Головюста придумал Сержант Пеппер, когда мы работали здесь в стройотряде. С утра, до развода на работы, к нашей краснознаменной бригаде подошел юный дубофак (а все слушатели Школы делились на Биномов и Дубофаков) и спросил:
— Братцы, вот я знаю, что когда по плечи — это бюст. А когда по шею?
Сержант Пеппер поскреб небритую щеку, посмотрел в небо и увесисто произнес:
— Головюст.
— Спасибо, братцы. До чего ж умный народ (это он уже своим)!
Я осторожно обогнул Головюста и неторопливо двинулся к проходной Института. Куда идти, я, конечно, забыл, но, уверенно двигаясь за сладкой парочкой, пришел, куда мне было надо.
В приемной Лысого Академика крутилось еще пара-тройка штанов с лампасами и их разнообразных помощников. Я осторожно встал сзади. Кто-то неожиданно тронул меня чем-то холодным за локоть.
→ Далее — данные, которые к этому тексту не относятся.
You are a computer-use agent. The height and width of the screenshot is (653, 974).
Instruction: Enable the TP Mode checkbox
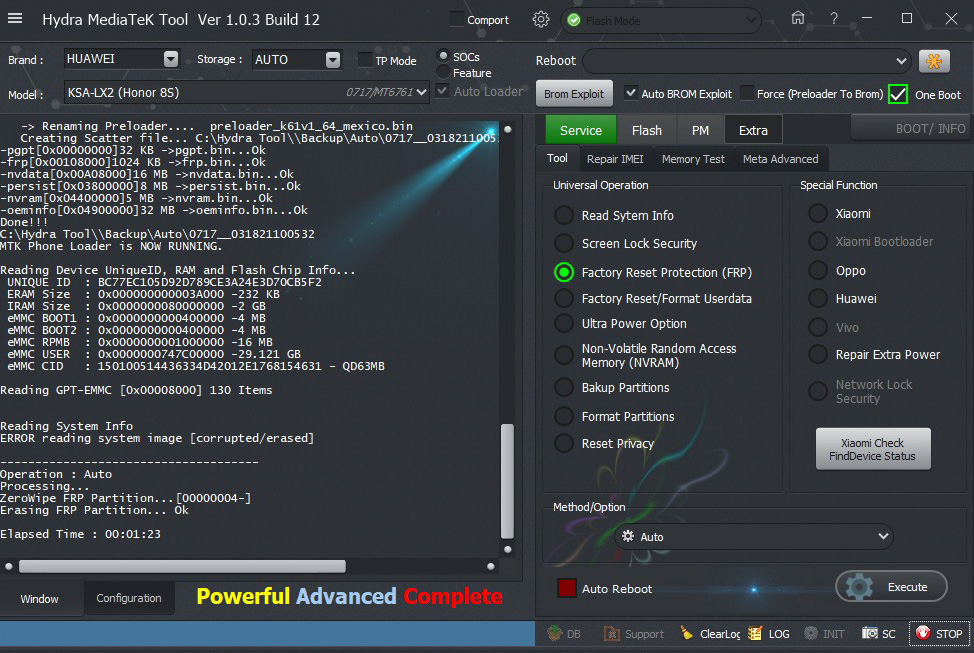(365, 60)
Головюст!!! Я вздрогнул и обернулся. Это была та самая дева, которую я встретил с генералом на улице. Она протянула мне ладошку, мило улыбнулась и сказала:
— Привет! Меня Оксанкой зовут. А тебя?
— А меня — Котом.
Она рассмеялась неожиданным хриплым смехом:
— Нет, правда?
— Правда! А почему у тебя руки такие холодные?
— А у меня и ноги холодные, а почему — не знаю… Мужики все ругаются…
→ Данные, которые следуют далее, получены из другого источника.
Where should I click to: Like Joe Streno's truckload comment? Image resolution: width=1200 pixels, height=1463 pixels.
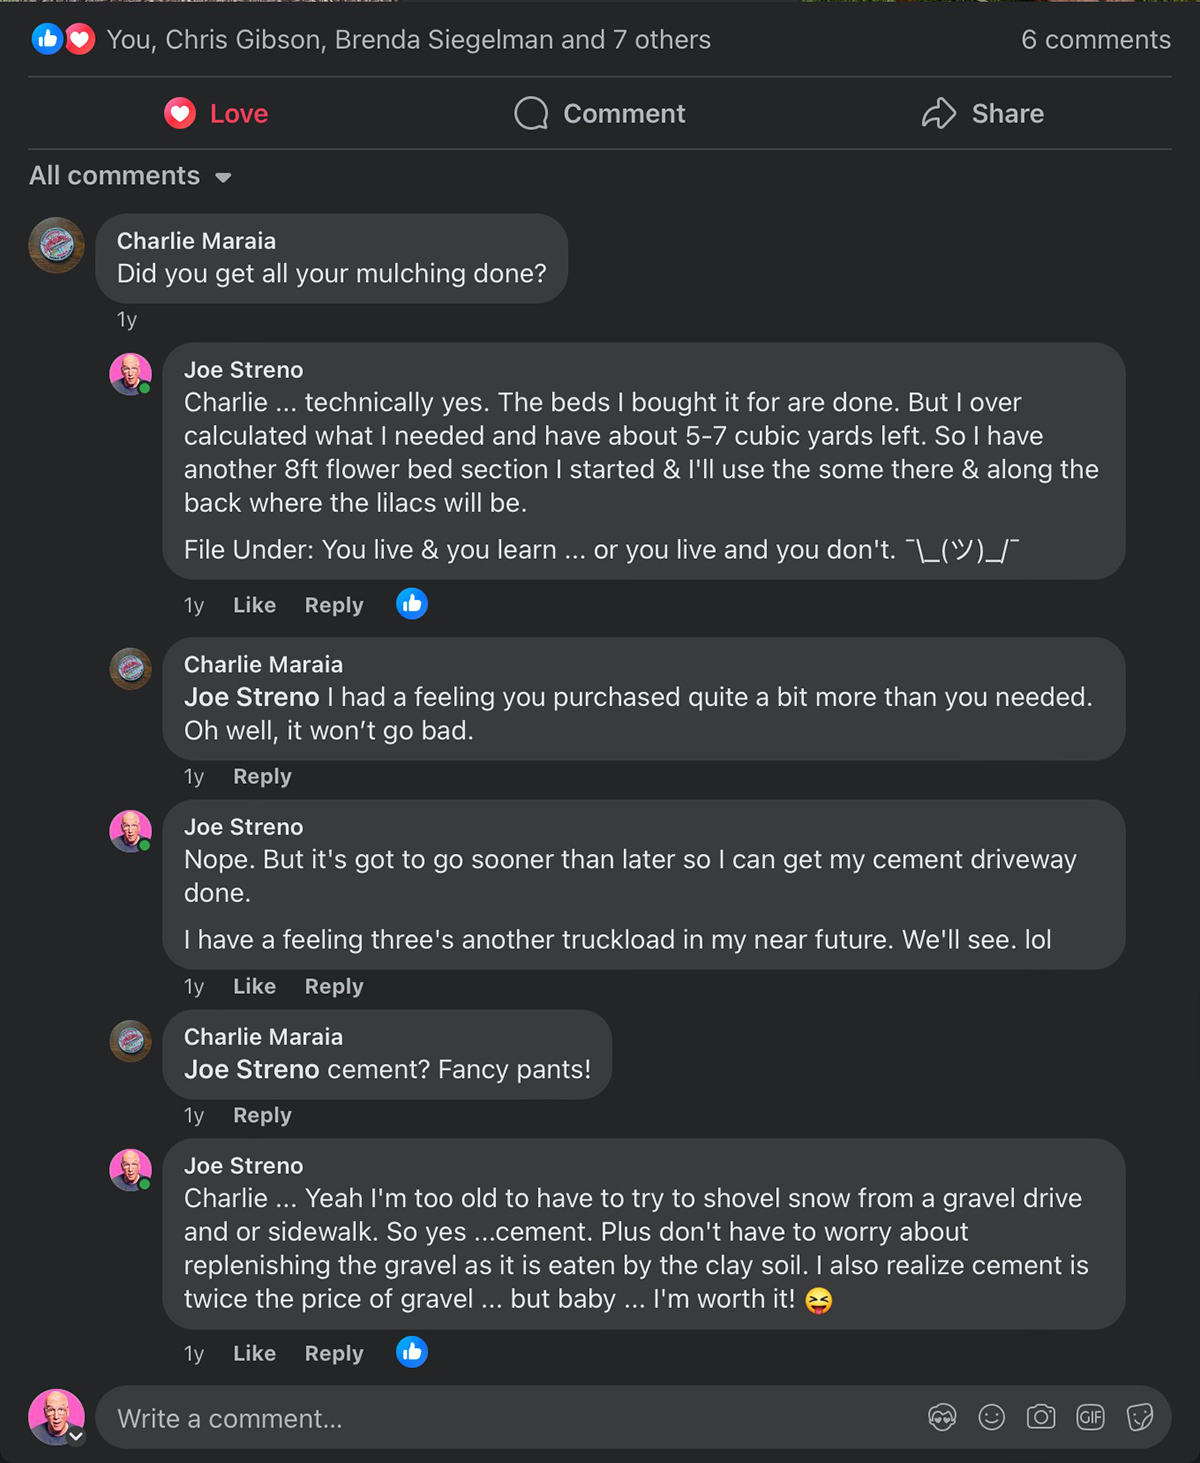[x=254, y=986]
— Да ну, мне кажется, летом хорошо…
Я несколько секунд подержал ее руку.
— А где твой генерал?
— Зашел уже на заседание.
— Тогда пошли, а то всыпят сейчас, что ходим, мешаем…
— Побежали, ты только потом не убегай, я тебе телефончик напишу…
Я не ответил.
В полумраке огромного кабинета я сначала не увидел ничего, коме блестящей где-то очень далеко, метров за шестьдесят лысины Главного Академика. Совещание уже началось. Очередной докладчик что-то мерно журчал. Слов за работающим кондиционером было не разобрать совсем…
Я устроился почти в конце длиннейшего стола, Оксана села точно напротив. Докладчика я по-прежнему почти не слышал. Доносились только отдельные слова: «срыв государственной программы», «международный резонанс», «виновные должны быть наказаны». Последняя фраза меня сильно насторожила. Обычно она не предвещает ничего хорошего.
А говорили: «сходи, посиди». Да еще и на эти сутки записали на дежурство. Не нравится мне все это.
Моя визави мило улыбалась и что-то делала под столом. Я не выдержал и заглянул туда. Она громко хихикнула. Ничего особенного, девушка просто сняла туфли…
За открытым окном продолжался жаркий летний день. Впечатление жуткой жары усиливалось воздушным маревом, источник которого был мне пока неясен…
Вдруг, перекрывая все звуки в зале, на улице закричали дурным голосом:
— Взззвооод, пе-е-есню за-апе-вай!!!
И нестройный хор утомленных голосов заорал:
— Медленно ракета уплывает в даль,
Встречи с нею ты уже не жди,
И хотя Америки немного жаль,
СССР должно быть впереди…
Все ясно — очередной стройотряд. Высокое совещание сделало почтительную паузу, дослушав дурацкую песню до конца. Тем временем, толпа разгильдяев притопала точно под наше окно. Я понял, что сейчас в ходе совещания возникнет естественный перерыв. Не думал только, что он настанет так стремительно…
Голос за окном произнес:
— Интересно, что это за бидон, и пар из него какой-то идет?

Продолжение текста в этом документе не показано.